The task =>
Reproduce the listing below verbatim, starting with its first line and going on through the line that contains "[x=1272, y=281]".

Items =>
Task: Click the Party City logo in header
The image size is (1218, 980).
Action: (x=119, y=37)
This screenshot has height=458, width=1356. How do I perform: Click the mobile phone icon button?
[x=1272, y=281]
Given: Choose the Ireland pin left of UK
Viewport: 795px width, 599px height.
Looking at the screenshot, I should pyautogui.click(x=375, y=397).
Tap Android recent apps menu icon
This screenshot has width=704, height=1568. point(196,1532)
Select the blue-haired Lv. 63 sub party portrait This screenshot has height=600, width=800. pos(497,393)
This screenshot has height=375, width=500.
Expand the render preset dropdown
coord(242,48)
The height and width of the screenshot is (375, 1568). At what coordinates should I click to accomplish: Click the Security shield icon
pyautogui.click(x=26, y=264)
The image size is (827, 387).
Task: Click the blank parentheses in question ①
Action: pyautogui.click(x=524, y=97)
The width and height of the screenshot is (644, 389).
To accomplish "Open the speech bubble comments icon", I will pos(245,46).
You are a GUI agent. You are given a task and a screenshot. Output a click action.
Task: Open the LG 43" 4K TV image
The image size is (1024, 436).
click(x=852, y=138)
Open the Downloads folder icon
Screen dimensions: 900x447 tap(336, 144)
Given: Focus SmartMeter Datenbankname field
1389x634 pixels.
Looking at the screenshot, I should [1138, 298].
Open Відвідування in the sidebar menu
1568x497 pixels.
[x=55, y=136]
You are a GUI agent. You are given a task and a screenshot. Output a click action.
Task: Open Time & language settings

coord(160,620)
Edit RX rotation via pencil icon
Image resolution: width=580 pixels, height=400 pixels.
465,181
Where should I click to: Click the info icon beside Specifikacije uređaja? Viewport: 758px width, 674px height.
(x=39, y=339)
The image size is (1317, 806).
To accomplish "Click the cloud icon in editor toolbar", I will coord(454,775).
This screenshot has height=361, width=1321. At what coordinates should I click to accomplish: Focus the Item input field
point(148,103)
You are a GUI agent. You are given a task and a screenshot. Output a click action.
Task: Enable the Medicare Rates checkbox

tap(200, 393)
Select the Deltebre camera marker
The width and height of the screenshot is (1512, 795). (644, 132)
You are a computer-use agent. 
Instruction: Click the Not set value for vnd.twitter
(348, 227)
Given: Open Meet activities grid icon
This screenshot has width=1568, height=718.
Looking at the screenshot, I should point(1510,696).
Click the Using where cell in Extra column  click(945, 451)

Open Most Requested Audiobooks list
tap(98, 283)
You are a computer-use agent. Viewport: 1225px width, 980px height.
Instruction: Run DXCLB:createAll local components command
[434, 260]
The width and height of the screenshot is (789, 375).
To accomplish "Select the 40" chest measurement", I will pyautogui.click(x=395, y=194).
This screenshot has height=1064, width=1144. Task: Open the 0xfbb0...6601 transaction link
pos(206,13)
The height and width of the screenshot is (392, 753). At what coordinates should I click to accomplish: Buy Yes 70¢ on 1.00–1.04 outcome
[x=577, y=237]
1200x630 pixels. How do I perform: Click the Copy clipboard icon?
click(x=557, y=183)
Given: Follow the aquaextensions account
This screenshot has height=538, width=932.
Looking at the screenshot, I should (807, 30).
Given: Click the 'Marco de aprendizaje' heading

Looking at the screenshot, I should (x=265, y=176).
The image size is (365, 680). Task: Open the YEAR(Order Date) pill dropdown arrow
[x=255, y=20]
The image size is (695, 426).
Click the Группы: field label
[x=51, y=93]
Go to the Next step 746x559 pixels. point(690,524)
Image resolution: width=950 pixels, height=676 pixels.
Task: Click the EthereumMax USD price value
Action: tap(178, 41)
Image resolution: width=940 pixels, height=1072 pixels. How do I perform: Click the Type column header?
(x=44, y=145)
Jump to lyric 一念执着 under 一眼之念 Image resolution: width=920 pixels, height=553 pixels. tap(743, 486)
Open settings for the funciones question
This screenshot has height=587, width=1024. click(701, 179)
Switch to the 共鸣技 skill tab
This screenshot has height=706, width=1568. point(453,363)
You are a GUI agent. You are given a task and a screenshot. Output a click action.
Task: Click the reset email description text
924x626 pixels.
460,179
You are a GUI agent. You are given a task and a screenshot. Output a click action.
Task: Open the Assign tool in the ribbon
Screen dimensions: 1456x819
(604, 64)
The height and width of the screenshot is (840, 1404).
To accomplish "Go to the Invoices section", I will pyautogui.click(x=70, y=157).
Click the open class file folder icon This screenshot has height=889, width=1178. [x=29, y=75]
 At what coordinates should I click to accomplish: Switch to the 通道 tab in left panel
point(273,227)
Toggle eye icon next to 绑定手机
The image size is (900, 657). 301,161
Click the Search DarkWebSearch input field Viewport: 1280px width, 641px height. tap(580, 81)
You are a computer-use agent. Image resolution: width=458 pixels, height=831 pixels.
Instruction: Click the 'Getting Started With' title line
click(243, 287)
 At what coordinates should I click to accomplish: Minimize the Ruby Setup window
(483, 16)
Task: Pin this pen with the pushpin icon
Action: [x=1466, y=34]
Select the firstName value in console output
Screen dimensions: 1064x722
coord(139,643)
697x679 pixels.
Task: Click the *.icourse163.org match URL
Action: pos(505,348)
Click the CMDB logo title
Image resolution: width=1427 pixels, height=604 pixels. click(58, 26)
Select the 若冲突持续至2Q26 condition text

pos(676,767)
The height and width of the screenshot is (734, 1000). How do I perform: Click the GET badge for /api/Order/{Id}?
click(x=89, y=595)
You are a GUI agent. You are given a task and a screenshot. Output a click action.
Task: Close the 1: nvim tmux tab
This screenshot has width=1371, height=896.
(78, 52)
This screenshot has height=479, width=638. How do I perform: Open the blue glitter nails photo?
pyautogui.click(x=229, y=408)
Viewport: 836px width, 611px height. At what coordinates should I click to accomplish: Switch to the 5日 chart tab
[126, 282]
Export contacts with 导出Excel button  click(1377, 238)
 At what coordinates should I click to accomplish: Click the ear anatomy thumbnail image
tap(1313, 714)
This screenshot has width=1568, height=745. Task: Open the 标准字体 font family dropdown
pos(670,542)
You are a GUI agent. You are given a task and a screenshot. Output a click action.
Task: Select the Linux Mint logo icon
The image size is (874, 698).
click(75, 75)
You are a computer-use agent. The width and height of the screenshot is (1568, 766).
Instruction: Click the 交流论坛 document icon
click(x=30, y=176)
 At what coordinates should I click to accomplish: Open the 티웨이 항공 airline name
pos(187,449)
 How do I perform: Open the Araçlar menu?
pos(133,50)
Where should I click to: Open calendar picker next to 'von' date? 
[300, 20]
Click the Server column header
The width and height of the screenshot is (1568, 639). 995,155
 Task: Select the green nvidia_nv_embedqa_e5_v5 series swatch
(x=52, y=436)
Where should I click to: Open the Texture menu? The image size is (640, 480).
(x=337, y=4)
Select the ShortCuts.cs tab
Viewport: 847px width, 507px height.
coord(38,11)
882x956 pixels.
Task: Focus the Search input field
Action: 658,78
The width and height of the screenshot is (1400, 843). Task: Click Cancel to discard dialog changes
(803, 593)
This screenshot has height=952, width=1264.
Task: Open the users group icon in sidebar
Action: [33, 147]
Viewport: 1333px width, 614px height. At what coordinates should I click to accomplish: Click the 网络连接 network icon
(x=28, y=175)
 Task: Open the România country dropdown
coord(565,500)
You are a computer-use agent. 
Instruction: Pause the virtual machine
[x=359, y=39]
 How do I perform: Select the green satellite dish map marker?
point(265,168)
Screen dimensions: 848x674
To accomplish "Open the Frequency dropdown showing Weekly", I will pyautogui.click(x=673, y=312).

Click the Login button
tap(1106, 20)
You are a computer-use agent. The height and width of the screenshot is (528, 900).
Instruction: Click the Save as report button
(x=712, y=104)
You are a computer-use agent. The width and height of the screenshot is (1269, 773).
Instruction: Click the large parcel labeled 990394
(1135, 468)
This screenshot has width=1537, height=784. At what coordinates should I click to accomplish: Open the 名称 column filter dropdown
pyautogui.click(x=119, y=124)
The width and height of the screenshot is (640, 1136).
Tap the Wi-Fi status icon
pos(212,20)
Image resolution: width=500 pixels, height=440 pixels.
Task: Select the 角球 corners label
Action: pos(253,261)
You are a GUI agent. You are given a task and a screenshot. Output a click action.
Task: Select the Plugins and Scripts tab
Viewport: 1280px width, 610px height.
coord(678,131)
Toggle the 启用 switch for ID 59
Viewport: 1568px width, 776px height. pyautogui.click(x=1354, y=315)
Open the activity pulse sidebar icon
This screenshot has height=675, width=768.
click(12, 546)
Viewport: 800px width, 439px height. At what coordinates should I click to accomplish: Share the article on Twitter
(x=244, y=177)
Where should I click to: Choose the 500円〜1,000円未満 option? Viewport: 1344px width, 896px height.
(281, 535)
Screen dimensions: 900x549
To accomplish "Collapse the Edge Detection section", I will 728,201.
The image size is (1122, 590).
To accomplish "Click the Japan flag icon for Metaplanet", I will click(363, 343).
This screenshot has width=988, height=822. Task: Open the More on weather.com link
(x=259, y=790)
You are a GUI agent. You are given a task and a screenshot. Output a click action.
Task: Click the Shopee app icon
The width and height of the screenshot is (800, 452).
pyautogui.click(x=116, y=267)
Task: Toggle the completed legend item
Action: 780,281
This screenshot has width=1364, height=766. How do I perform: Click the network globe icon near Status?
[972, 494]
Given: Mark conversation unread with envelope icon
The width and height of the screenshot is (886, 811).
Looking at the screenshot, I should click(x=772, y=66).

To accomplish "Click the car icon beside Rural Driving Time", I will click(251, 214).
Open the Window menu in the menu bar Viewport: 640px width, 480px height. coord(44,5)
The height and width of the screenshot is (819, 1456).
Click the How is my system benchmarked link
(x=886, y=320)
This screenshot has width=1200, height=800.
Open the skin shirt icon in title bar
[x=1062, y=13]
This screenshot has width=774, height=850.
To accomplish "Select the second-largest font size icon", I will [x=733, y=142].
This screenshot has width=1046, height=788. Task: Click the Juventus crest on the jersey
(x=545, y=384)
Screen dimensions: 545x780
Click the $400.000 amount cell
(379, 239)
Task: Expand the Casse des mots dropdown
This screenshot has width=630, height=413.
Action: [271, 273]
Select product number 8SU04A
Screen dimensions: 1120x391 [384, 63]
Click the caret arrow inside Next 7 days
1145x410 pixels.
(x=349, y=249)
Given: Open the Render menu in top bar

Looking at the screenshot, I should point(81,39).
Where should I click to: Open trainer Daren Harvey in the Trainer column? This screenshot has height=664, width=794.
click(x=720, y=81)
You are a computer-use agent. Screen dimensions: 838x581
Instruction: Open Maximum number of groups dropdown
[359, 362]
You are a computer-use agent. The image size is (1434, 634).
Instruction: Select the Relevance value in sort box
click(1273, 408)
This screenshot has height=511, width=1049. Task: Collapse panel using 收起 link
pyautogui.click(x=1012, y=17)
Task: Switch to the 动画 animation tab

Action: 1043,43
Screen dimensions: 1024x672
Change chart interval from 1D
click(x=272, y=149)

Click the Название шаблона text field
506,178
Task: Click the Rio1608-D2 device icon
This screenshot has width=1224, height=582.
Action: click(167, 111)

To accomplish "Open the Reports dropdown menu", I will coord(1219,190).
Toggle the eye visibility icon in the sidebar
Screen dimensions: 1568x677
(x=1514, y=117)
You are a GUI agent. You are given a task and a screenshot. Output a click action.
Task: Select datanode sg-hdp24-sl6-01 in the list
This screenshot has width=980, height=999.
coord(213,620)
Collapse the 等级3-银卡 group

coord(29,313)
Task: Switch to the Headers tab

The output =>
Task: Click the Party City logo in header
The image size is (1218, 980).
Action: (x=119, y=37)
This screenshot has height=458, width=1356. How do I perform: Click the mobile phone icon button?
[x=1272, y=281]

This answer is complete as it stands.